Data rows:

* * * * *

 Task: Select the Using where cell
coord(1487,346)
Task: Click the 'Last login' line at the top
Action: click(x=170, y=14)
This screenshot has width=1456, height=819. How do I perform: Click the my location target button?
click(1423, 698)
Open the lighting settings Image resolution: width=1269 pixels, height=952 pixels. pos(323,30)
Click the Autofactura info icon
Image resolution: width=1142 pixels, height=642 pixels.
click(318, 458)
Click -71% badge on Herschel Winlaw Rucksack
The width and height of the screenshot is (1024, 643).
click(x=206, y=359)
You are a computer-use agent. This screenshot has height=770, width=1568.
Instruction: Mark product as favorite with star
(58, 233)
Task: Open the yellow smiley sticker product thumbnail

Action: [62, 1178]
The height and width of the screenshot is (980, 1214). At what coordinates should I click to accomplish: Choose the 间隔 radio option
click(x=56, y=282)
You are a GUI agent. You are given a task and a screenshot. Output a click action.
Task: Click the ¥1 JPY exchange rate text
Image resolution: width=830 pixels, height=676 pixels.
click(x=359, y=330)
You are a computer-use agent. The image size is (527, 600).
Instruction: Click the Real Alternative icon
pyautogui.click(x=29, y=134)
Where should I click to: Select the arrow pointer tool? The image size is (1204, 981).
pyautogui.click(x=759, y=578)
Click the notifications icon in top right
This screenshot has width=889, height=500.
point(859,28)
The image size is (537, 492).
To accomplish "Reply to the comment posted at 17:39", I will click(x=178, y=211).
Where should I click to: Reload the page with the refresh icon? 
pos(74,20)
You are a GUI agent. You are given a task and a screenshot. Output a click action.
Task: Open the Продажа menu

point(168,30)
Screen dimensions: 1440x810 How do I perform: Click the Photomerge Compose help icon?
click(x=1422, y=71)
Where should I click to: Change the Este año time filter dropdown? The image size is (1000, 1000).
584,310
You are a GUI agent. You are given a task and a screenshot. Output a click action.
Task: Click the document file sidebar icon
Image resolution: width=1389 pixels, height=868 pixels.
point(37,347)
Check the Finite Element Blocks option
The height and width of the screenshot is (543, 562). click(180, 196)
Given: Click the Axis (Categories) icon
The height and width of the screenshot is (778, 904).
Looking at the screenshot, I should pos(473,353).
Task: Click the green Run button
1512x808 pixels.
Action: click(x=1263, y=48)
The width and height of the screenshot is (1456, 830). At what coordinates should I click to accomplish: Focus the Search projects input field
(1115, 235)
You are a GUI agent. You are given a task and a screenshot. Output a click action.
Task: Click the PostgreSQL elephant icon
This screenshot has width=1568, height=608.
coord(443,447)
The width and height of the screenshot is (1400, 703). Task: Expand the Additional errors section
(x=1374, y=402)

* * * * *

Prompt:
Please recast the items above as a numbered list, one line per entry and blank lines omitted.

Exercise solution:
1.  Task: Select the Using where cell
2. coord(1487,346)
3. Task: Click the 'Last login' line at the top
4. Action: click(x=170, y=14)
5. This screenshot has width=1456, height=819. How do I perform: Click the my location target button?
6. click(1423, 698)
7. Open the lighting settings Image resolution: width=1269 pixels, height=952 pixels. pos(323,30)
8. Click the Autofactura info icon
9. Image resolution: width=1142 pixels, height=642 pixels.
10. click(318, 458)
11. Click -71% badge on Herschel Winlaw Rucksack
12. The width and height of the screenshot is (1024, 643).
13. click(x=206, y=359)
14. You are a computer-use agent. This screenshot has height=770, width=1568.
15. Instruction: Mark product as favorite with star
16. (58, 233)
17. Task: Open the yellow smiley sticker product thumbnail
18. Action: [62, 1178]
19. The height and width of the screenshot is (980, 1214). At what coordinates should I click to accomplish: Choose the 间隔 radio option
20. click(x=56, y=282)
21. You are a GUI agent. You are given a task and a screenshot. Output a click action.
22. Task: Click the ¥1 JPY exchange rate text
23. Image resolution: width=830 pixels, height=676 pixels.
24. click(x=359, y=330)
25. You are a computer-use agent. The image size is (527, 600).
26. Instruction: Click the Real Alternative icon
27. pyautogui.click(x=29, y=134)
28. Where should I click to: Select the arrow pointer tool? The image size is (1204, 981).
29. pyautogui.click(x=759, y=578)
30. Click the notifications icon in top right
31. This screenshot has width=889, height=500.
32. point(859,28)
33. The image size is (537, 492).
34. To accomplish "Reply to the comment posted at 17:39", I will click(x=178, y=211).
35. Where should I click to: Reload the page with the refresh icon? 
36. pos(74,20)
37. You are a GUI agent. You are given a task and a screenshot. Output a click action.
38. Task: Open the Продажа menu
39. point(168,30)
40. Screen dimensions: 1440x810 How do I perform: Click the Photomerge Compose help icon?
41. click(x=1422, y=71)
42. Where should I click to: Change the Este año time filter dropdown? The image size is (1000, 1000).
43. 584,310
44. You are a GUI agent. You are given a task and a screenshot. Output a click action.
45. Task: Click the document file sidebar icon
46. Image resolution: width=1389 pixels, height=868 pixels.
47. point(37,347)
48. Check the Finite Element Blocks option
49. The height and width of the screenshot is (543, 562). click(180, 196)
50. Given: Click the Axis (Categories) icon
51. The height and width of the screenshot is (778, 904).
52. Looking at the screenshot, I should pos(473,353).
53. Task: Click the green Run button
54. 1512x808 pixels.
55. Action: click(x=1263, y=48)
56. The width and height of the screenshot is (1456, 830). At what coordinates should I click to accomplish: Focus the Search projects input field
57. (1115, 235)
58. You are a GUI agent. You are given a task and a screenshot. Output a click action.
59. Task: Click the PostgreSQL elephant icon
60. This screenshot has width=1568, height=608.
61. coord(443,447)
62. The width and height of the screenshot is (1400, 703). Task: Expand the Additional errors section
63. (x=1374, y=402)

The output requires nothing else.